Officially, over the past ten years, $543 billion in Medicaid spending accounted for improper payments. However, for more than one reason, eligibility checks were excluded from improper-payment measurements for much of the decade. In the few years during which eligibility checks were audited in the course of improper-payment measurements, the rates spiked dramatically: in some years, roughly a quarter of all Medicaid expenditures were improper.
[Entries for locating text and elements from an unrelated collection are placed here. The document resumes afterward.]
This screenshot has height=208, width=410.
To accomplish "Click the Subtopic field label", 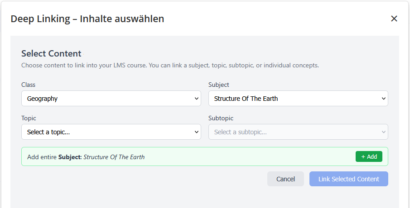I will [x=221, y=118].
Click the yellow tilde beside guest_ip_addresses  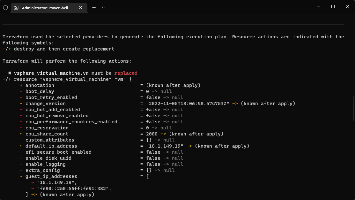21,176
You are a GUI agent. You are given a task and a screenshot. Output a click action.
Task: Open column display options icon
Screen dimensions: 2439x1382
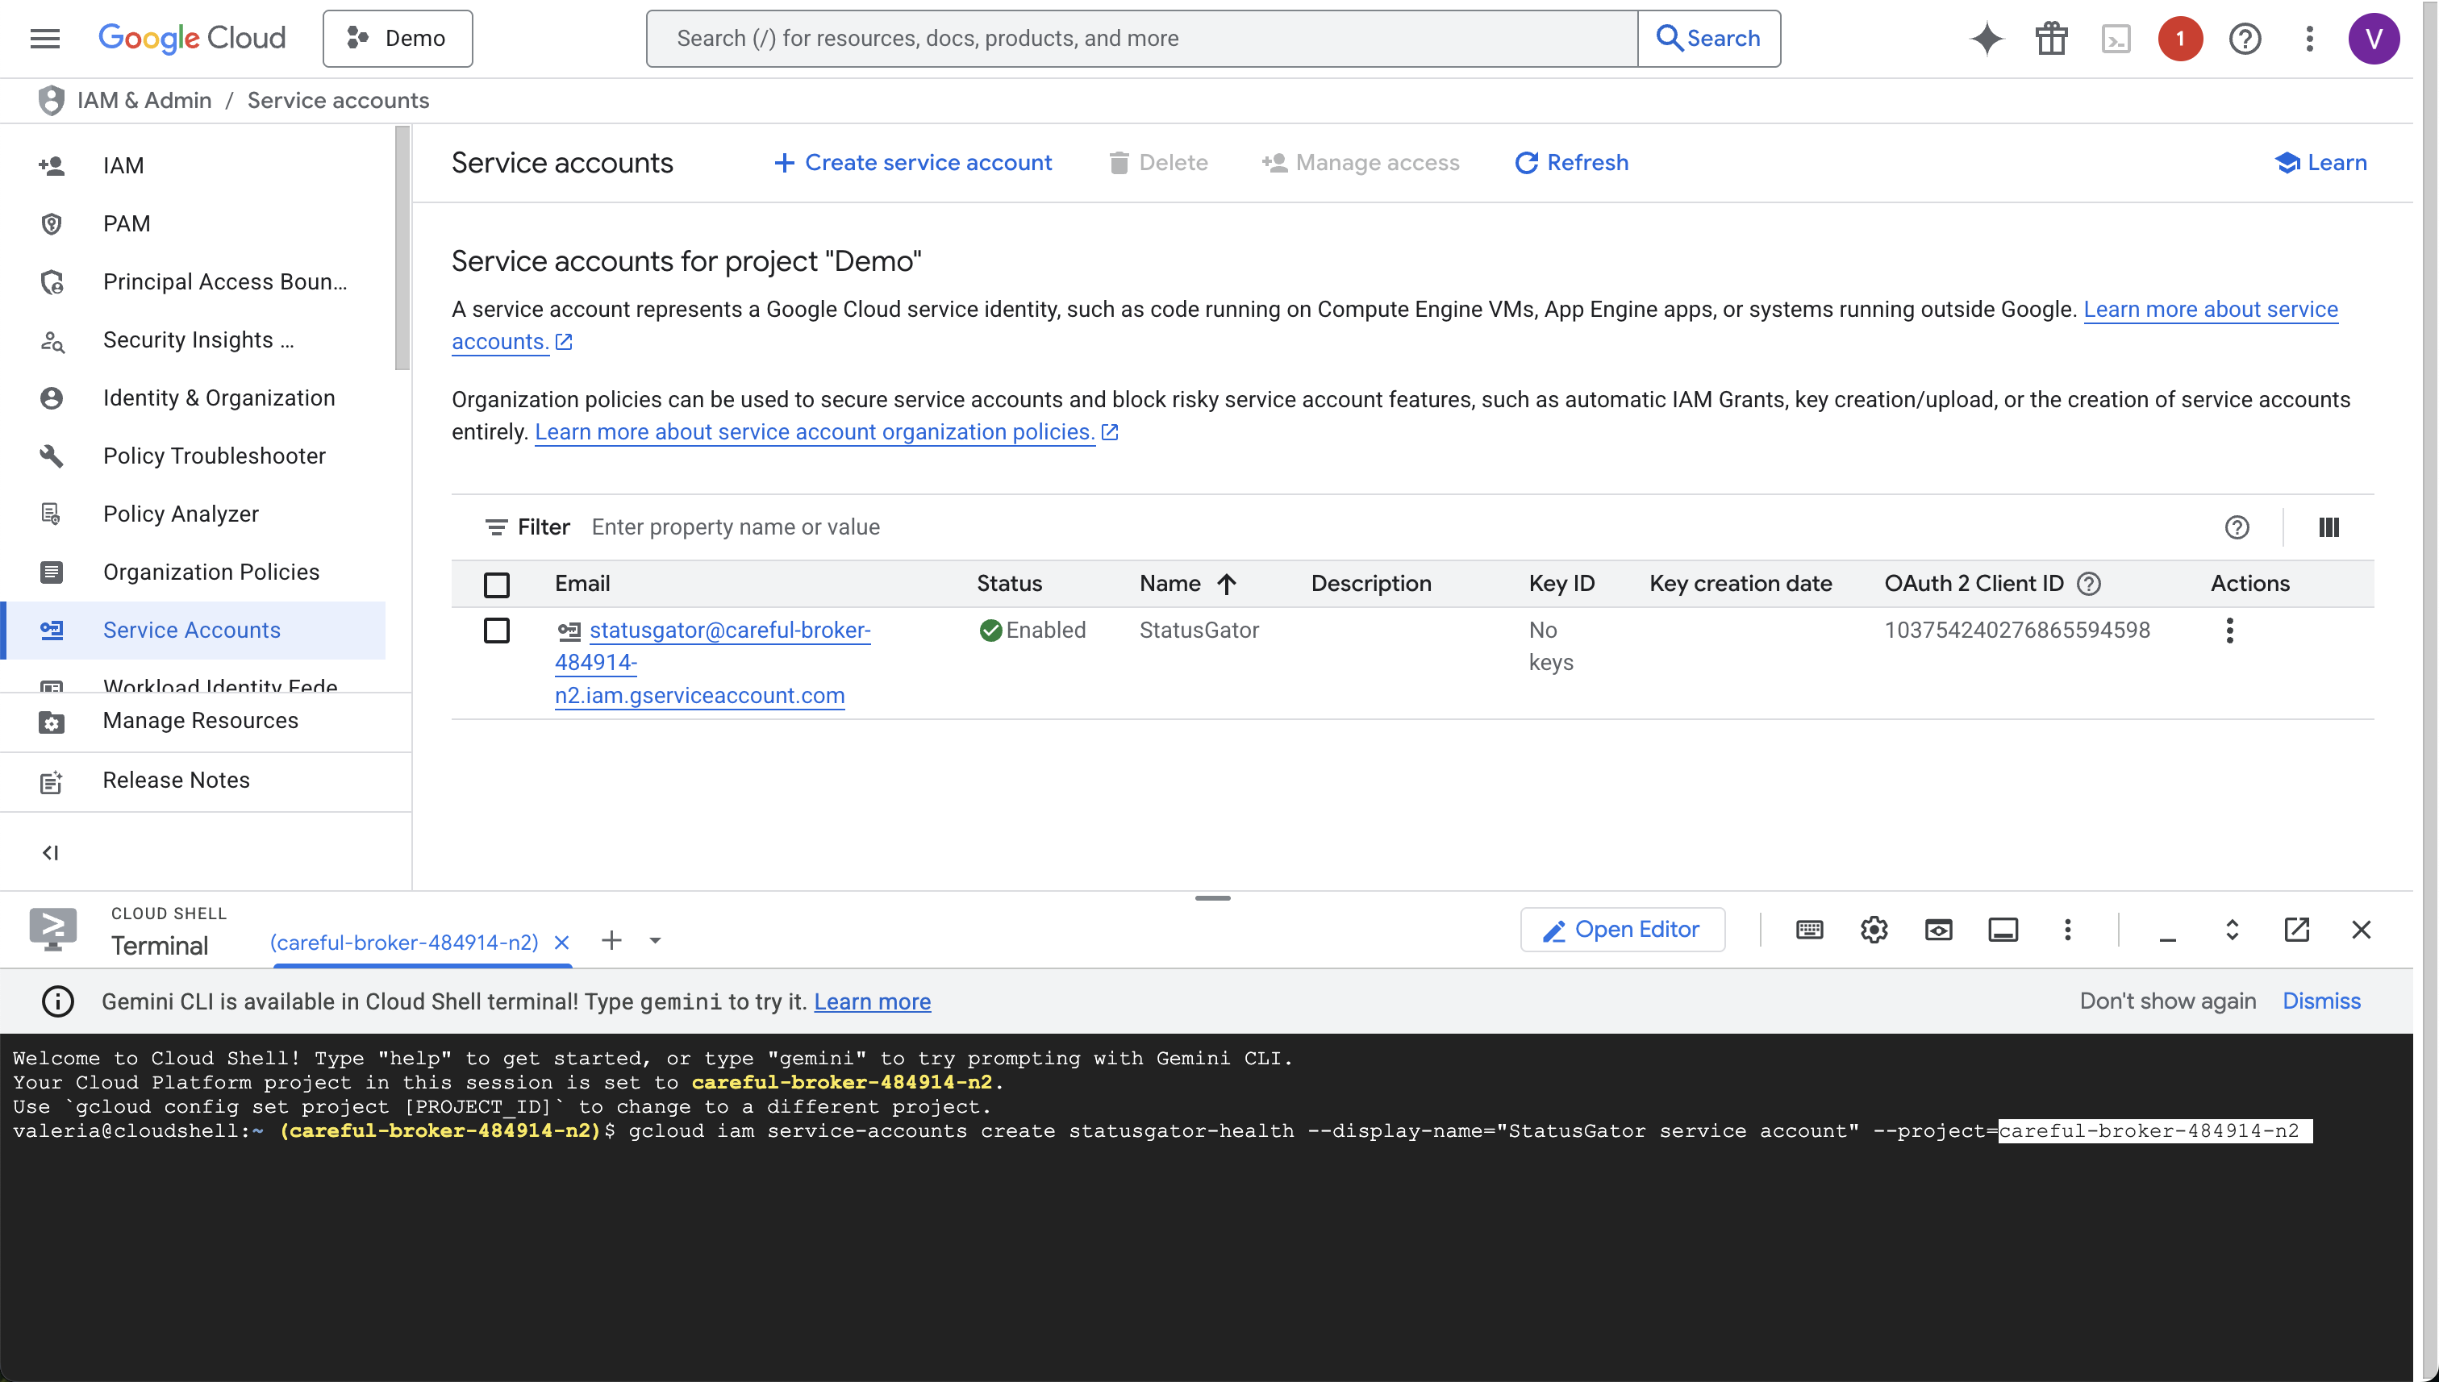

Some estimates suggest that once eligibility checks are factored in, Medicaid improper payments could be more than twice the officially reported amount.

“Meanwhile, hospitals and insurance providers are incentivized to lobby for program expansions, higher reimbursement rates, and relaxed eligibility rules in pursuit of higher revenue,” Dominic Lett at the Cato Institute explains. “[A]n unholy alliance between state politicians and providers” is thus formed to obtain more federal dollars.

Medicaid is a deeply fractured program – administered by states, increasingly paid for by the federal government, permeated with waste, and undermined by states and providers pursuing their own interests. It is governed by prices set bureaucratically and by eligibility rules loosely defined and enforced.

From such a system, fraud results as organically as pain results from a fracture. It is symptomatic of a Medicaid system in which per-enrollee spending is projected to exceed $12,500 this year—roughly $4,000 more than private health insurance spending per insured person. Targeting fraud apart from reforms that would mend Medicaid’s underlying structure is a remedy akin to a pain reliever—necessary in the short term, but inadequate to restore the program to proper function.